What is an Apostille and when do I need one?
An Apostille is a certificate that authenticates the origin of a public document (e.g., a birth, marriage or death certificate, a judgment, an extract of a register or a notarial attestation).
Apostilles can only be issued for documents issued in one country party to the Apostille Convention and that are to be used in another country which is also a party to the Convention. Apostilles are strictly for the use of public documents abroad!
An Apostille may not be required if the laws, regulations, or practice in force in the country where the public document is to be used have abolished or simplified the requirement of an Apostille, or have exempted the document from any legalisation requirement. If you have any doubts, you should ask the intended recipient of your document whether an Apostille is necessary in your particular case.
An Apostille only certifies the origin of the public document to which it relates: it certifies the authenticity of the signature or seal of the person or authority that signed or sealed the public document and the capacity in which this was done. An Apostille does not certify the content of the public document to which it relates. Apostilles are not grants of authority and do not give any additional weight to the content of underlying documents.
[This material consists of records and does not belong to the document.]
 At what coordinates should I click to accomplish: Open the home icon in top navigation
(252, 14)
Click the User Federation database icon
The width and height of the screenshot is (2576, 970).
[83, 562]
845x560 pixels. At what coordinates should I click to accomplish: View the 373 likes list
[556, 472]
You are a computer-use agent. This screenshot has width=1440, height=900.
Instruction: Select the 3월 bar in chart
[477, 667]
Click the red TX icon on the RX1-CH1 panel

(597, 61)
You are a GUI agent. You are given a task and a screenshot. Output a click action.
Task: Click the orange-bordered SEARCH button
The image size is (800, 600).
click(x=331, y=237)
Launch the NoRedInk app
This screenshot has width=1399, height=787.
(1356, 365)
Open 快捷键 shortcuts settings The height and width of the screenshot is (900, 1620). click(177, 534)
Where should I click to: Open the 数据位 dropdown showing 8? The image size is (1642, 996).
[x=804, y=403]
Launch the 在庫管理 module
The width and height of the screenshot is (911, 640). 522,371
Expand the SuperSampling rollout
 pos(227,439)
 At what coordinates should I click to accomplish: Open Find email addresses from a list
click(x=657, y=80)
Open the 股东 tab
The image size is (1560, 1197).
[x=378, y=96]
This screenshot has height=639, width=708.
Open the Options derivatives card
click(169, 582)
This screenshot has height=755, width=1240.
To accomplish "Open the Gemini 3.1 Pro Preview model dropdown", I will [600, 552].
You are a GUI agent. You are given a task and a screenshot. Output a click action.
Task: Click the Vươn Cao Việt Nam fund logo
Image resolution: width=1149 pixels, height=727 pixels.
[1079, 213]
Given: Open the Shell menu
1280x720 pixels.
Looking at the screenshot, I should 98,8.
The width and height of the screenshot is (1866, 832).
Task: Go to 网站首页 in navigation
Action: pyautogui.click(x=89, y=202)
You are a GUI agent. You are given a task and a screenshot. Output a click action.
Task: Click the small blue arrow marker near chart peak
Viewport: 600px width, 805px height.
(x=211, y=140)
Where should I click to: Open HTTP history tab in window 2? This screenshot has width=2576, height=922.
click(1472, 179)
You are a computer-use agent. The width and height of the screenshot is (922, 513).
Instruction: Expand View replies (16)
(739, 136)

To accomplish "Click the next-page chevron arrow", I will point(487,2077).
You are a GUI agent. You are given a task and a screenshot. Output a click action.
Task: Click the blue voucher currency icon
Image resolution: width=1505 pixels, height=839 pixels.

It is up to the country where the Apostille is to be used to decide how much weight to give to the underlying public document.
What do I need to know before requesting an Apostille?
Apostille is produced by Department of State in the state where the original document was issued.
For example: Apostille for Florida Birth Certificate can only be issued by Florida Department of State, located in Tallahassee, FL.
How much does an Apostille cost?
The following prices and terms apply for Florida issued Apostilles only. If you have a document, issued or notarized in any other state please call our office at 727-307-1977 for current info.
Аpostille: $60 (documents signed by our notary public), $75 (documents signed by Clerk of Court or State Registrar).
Regular processing time: 2-3 weeks.
- add $125 for 2-4 business days process
- add $90 for 5-6 business days process
How are Apostilles affixed to public documents?
An Apostille must be placed directly on the public document itself or on a separate attached page (called an allonge). Apostilles may be affixed by various means, including rubber stamps, self-adhesive stickers, impressed seals, etc. If an Apostille is placed on an allonge, the latter can be attached to the underlying public document by a variety of means, including glue, grommets, staples, ribbons, wax seals, etc. While all of these means are acceptable under the Convention, Competent Authorities are encouraged to use more secure methods of affixation so as to safeguard the integrity of the Apostille. Failure to affix an Apostille in a particular manner is not a basis for refusing the Apostille.
Once I have an Apostille, do I need anything else to show that the signature or seal on my public document is genuine?
No. An Apostille issued by the relevant Competent Authority is all that is required to establish that a signature or seal on a public document is genuine and to establish the capacity of the person or authority that signed or sealed the public document.
If the recipient of my Apostille wants to verify my Apostille, what should I suggest?
Each Competent Authority is required to keep a register in which it records the date and number of every Apostille it issues, as well as information relating to the person or authority that signed or sealed the underlying public document. Recipients may contact the Competent Authority identified on the Apostille and ask whether the information on the Apostille corresponds with the information in the register. In order to verify a particular Apostille, recipients may contact the Competent Authority. Contact information for the Competent Authorities, including phone numbers and website information, such as the URL of e-Registers where applicable, is available in the Apostille Section of the Hague Conference website.